Reproduce the following lines word for word, all of them, from start to finish.

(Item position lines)
* * *

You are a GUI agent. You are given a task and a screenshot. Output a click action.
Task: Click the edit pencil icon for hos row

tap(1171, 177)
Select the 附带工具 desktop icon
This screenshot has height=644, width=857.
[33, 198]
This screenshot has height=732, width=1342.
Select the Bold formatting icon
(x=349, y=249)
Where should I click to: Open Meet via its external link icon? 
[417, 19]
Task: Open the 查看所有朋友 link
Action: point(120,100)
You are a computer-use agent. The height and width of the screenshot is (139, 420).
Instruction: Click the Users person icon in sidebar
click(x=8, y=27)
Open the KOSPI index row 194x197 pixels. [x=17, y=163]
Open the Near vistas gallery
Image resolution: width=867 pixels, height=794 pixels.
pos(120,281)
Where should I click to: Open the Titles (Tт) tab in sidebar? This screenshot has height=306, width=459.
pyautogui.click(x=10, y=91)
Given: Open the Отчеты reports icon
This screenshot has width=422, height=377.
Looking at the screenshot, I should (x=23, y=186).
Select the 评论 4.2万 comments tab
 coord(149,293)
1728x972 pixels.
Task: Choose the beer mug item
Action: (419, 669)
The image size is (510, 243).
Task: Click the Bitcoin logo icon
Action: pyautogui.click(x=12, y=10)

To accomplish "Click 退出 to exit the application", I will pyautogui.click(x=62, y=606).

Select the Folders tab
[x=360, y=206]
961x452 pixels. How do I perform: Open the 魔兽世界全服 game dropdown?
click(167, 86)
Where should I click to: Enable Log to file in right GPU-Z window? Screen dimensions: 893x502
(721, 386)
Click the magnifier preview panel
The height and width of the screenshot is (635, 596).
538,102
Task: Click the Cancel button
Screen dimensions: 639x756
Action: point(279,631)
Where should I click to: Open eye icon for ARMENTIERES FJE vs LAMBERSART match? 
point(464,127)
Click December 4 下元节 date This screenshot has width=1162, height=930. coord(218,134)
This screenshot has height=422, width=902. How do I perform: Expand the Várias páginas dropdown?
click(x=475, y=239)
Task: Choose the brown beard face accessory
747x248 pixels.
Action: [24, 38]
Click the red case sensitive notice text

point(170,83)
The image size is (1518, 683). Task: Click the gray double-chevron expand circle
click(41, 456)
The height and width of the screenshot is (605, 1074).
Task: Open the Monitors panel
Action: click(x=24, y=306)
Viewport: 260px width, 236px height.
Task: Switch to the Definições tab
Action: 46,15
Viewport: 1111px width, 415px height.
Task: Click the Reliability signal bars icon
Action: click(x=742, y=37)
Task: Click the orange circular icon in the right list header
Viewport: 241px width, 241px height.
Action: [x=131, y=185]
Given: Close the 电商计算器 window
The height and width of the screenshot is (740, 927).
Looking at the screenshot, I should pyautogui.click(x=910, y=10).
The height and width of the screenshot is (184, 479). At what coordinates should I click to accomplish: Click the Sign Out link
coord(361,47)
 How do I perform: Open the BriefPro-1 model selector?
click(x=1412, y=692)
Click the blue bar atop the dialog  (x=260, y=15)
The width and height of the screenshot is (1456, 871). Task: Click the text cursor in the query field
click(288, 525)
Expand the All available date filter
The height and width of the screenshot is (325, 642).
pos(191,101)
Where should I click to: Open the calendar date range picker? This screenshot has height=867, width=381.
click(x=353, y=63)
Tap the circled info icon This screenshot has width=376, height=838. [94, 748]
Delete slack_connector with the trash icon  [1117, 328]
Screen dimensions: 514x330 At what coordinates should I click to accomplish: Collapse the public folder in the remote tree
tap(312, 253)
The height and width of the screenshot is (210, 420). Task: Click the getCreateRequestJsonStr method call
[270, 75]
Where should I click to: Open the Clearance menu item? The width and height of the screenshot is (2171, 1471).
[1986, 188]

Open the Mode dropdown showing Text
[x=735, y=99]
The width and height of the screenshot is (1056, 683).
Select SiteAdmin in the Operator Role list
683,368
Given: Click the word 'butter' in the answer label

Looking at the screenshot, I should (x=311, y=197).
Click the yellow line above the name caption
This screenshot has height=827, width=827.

* * *

### RESULT BELOW
You are a GUI agent. You are given a task and a screenshot. Output a click action.
Task: Click the edit pencil icon for hos row

tap(1171, 177)
Select the 附带工具 desktop icon
This screenshot has height=644, width=857.
[33, 198]
This screenshot has height=732, width=1342.
Select the Bold formatting icon
(x=349, y=249)
Where should I click to: Open Meet via its external link icon? 
[417, 19]
Task: Open the 查看所有朋友 link
Action: point(120,100)
You are a computer-use agent. The height and width of the screenshot is (139, 420).
Instruction: Click the Users person icon in sidebar
click(x=8, y=27)
Open the KOSPI index row 194x197 pixels. [x=17, y=163]
Open the Near vistas gallery
Image resolution: width=867 pixels, height=794 pixels.
pos(120,281)
Where should I click to: Open the Titles (Tт) tab in sidebar? This screenshot has height=306, width=459.
pyautogui.click(x=10, y=91)
Given: Open the Отчеты reports icon
This screenshot has width=422, height=377.
Looking at the screenshot, I should (x=23, y=186).
Select the 评论 4.2万 comments tab
 coord(149,293)
1728x972 pixels.
Task: Choose the beer mug item
Action: (419, 669)
The image size is (510, 243).
Task: Click the Bitcoin logo icon
Action: pyautogui.click(x=12, y=10)

To accomplish "Click 退出 to exit the application", I will pyautogui.click(x=62, y=606).

Select the Folders tab
[x=360, y=206]
961x452 pixels. How do I perform: Open the 魔兽世界全服 game dropdown?
click(167, 86)
Where should I click to: Enable Log to file in right GPU-Z window? Screen dimensions: 893x502
(721, 386)
Click the magnifier preview panel
The height and width of the screenshot is (635, 596).
538,102
Task: Click the Cancel button
Screen dimensions: 639x756
Action: point(279,631)
Where should I click to: Open eye icon for ARMENTIERES FJE vs LAMBERSART match? 
point(464,127)
Click December 4 下元节 date This screenshot has width=1162, height=930. coord(218,134)
This screenshot has height=422, width=902. How do I perform: Expand the Várias páginas dropdown?
click(x=475, y=239)
Task: Choose the brown beard face accessory
747x248 pixels.
Action: [24, 38]
Click the red case sensitive notice text

point(170,83)
The image size is (1518, 683). Task: Click the gray double-chevron expand circle
click(41, 456)
The height and width of the screenshot is (605, 1074).
Task: Open the Monitors panel
Action: click(x=24, y=306)
Viewport: 260px width, 236px height.
Task: Switch to the Definições tab
Action: 46,15
Viewport: 1111px width, 415px height.
Task: Click the Reliability signal bars icon
Action: click(x=742, y=37)
Task: Click the orange circular icon in the right list header
Viewport: 241px width, 241px height.
Action: [x=131, y=185]
Given: Close the 电商计算器 window
The height and width of the screenshot is (740, 927).
Looking at the screenshot, I should pyautogui.click(x=910, y=10).
The height and width of the screenshot is (184, 479). At what coordinates should I click to accomplish: Click the Sign Out link
coord(361,47)
 How do I perform: Open the BriefPro-1 model selector?
click(x=1412, y=692)
Click the blue bar atop the dialog  (x=260, y=15)
The width and height of the screenshot is (1456, 871). Task: Click the text cursor in the query field
click(288, 525)
Expand the All available date filter
The height and width of the screenshot is (325, 642).
pos(191,101)
Where should I click to: Open the calendar date range picker? This screenshot has height=867, width=381.
click(x=353, y=63)
Tap the circled info icon This screenshot has width=376, height=838. [94, 748]
Delete slack_connector with the trash icon  [1117, 328]
Screen dimensions: 514x330 At what coordinates should I click to accomplish: Collapse the public folder in the remote tree
tap(312, 253)
The height and width of the screenshot is (210, 420). Task: Click the getCreateRequestJsonStr method call
[270, 75]
Where should I click to: Open the Clearance menu item? The width and height of the screenshot is (2171, 1471).
[1986, 188]

Open the Mode dropdown showing Text
[x=735, y=99]
The width and height of the screenshot is (1056, 683).
Select SiteAdmin in the Operator Role list
683,368
Given: Click the word 'butter' in the answer label

Looking at the screenshot, I should (x=311, y=197).
Click the yellow line above the name caption
This screenshot has height=827, width=827.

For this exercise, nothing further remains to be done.